Does hatred have a stronger hold than love on heart and memory—for I’m the only one she still remembers as being me. While she does not acknowledge William, she still pleasantly will greet him every Sunday when he visits, yet my daily time spent fixing her hair and spoon-feeding her lunch is one that’s taut with tension and suspicion on her part. I chatter endlessly to entertain her despite receiving no response, aware it’s but an escalation of my twenty-year attempt to please her. Eventually I wither under the cool blue stare of the vacant eyes that follow me around the room she doesn’t know is hers. Distrust remains in the last vestige of her personality that Alzheimer’s has slowly eaten away. She doesn’t remember how or why, and has lost her sense of gracious solicitude, but she still sees me as her enemy, though Christopher she had always loved and accepted—is overseen as being only half mine. At last, a word: “Slut,” she says, and lifts her head to look directly at me. It’s part of the disease I know, for even twenty years ago, propriety would not have let her call me worse than “tart.”

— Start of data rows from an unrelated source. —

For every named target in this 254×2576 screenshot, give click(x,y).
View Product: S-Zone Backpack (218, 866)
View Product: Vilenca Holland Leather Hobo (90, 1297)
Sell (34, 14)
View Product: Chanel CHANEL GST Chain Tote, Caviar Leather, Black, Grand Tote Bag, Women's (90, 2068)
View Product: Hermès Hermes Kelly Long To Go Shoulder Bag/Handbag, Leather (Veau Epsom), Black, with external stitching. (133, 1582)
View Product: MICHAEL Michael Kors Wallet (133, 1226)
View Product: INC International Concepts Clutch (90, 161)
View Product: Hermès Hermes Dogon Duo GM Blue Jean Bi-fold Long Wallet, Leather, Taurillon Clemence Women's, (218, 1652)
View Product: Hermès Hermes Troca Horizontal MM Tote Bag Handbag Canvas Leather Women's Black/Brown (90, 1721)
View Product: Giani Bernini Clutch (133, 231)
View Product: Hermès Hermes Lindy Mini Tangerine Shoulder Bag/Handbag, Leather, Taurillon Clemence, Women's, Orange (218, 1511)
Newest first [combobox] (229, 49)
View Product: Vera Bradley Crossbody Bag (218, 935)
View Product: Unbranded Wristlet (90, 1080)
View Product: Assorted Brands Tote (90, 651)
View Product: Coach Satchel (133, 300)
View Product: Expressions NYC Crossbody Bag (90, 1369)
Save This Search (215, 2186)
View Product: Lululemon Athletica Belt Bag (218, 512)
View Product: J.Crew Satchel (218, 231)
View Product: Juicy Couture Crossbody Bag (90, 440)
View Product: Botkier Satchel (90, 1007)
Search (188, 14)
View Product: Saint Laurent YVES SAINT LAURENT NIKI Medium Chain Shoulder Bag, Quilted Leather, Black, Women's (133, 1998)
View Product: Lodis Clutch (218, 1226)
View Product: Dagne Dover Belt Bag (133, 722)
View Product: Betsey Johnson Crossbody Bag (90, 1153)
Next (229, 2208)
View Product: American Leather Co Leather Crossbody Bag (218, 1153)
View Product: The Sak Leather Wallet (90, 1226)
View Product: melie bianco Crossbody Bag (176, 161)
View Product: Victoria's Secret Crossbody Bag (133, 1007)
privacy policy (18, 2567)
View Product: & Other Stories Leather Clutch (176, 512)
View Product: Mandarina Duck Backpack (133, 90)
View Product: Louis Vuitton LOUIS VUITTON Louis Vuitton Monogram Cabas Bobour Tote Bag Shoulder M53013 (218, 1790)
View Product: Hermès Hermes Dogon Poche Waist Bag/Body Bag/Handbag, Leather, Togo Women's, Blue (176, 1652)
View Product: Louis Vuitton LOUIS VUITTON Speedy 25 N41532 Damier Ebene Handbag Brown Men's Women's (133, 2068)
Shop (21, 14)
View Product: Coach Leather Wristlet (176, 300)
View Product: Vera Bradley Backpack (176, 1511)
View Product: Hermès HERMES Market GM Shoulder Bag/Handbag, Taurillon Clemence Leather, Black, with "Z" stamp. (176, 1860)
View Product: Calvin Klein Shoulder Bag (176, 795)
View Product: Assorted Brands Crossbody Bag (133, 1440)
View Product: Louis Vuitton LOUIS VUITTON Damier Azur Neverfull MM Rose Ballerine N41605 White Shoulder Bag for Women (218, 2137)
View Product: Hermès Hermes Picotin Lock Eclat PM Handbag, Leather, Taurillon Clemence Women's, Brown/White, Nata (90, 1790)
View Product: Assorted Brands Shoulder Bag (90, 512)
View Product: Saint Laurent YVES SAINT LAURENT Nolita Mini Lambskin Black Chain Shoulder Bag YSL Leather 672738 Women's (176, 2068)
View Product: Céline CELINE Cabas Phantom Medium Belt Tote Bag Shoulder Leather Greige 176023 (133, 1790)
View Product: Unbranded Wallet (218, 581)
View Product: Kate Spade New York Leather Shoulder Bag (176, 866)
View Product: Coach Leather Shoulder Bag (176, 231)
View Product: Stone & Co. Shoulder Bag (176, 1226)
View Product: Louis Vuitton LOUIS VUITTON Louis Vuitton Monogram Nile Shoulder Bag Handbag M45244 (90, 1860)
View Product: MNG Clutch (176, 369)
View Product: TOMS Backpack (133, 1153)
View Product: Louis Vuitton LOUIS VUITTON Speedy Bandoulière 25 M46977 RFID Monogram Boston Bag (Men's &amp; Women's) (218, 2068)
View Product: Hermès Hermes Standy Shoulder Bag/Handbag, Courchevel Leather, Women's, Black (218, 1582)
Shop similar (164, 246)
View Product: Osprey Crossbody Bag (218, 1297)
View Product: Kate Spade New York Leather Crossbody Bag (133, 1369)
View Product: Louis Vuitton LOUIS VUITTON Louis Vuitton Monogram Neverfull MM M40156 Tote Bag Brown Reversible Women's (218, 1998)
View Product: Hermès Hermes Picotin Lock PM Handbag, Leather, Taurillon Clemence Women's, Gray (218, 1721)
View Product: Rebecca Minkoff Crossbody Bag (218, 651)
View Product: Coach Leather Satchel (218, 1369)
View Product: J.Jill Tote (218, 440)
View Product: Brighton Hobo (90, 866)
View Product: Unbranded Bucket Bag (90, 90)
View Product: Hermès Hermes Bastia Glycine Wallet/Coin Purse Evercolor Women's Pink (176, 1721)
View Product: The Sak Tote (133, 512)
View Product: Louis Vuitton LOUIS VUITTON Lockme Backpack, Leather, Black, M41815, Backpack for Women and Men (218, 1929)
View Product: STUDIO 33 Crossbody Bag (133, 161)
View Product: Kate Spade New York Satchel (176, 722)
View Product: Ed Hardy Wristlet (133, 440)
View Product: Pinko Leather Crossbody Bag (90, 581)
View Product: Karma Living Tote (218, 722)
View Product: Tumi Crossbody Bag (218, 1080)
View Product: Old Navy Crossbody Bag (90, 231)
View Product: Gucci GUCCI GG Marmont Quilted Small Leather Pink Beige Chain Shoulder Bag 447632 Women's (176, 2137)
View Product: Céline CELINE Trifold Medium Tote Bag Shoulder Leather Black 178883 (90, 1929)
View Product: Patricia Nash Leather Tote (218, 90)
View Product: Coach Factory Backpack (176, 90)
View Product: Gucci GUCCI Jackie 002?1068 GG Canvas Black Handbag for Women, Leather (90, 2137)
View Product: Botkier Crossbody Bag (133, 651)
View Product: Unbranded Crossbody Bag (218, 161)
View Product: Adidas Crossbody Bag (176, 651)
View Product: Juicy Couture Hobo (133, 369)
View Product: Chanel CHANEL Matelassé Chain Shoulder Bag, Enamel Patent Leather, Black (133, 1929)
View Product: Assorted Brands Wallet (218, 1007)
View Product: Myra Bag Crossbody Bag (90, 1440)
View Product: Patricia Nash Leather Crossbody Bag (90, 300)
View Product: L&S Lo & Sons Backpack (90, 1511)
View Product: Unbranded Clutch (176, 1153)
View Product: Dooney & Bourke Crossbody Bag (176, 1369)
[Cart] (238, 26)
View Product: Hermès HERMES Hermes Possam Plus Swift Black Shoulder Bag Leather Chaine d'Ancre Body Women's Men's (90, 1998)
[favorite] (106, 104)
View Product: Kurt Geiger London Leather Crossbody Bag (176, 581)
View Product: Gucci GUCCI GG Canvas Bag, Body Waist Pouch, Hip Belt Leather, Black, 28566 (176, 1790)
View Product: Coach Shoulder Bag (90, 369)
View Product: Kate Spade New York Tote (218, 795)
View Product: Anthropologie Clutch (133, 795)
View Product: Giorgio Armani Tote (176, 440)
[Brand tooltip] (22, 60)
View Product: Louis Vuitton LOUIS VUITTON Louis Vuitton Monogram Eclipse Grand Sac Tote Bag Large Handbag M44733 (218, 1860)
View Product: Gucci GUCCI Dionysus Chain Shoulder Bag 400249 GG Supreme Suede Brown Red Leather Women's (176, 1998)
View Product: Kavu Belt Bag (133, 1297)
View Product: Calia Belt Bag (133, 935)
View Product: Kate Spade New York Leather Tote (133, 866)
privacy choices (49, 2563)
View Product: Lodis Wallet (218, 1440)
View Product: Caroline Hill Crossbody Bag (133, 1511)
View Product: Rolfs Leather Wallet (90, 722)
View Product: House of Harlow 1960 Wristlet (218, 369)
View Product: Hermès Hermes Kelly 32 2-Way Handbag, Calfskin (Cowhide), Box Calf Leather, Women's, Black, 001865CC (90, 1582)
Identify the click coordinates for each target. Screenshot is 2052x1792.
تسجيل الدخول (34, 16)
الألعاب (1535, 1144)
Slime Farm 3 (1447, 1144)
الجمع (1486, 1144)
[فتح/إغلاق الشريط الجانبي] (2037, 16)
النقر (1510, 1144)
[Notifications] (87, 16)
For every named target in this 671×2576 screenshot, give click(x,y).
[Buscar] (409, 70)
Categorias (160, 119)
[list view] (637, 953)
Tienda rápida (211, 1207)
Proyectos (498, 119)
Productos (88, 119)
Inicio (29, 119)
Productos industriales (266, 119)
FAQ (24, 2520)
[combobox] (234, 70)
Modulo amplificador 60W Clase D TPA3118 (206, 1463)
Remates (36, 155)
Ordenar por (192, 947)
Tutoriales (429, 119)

Drained, I kiss her papery cheek and cheerfully tell her I’ll be back tomorrow, ignore the scowl and hurry out the door.
I sit here at our library, a story reader to the first graders and volunteer monitor almost every afternoon, and read the final chapters of The Trilogy—a book I haven’t read since college and enjoy now even more. I plan, as then, to follow this with Watership Down; I seem to need some rabbits in my life. My teeth have diminished in their clenching, but my jaw is sore from effort, and it takes longer than usual today to escape into Gandalf’s world. Marian has asked me why I don’t use library privilege to check out what I choose to read, but I am reluctant to remove especially this jewel from its vault. For that, and that I find myself unable to focus on more than one reading at a time; and the living story that goes on around me daily needs my attention more. I stay until almost five today, secure in knowing I will still make it home before the children who have blessedly planned activities all on this same afternoon.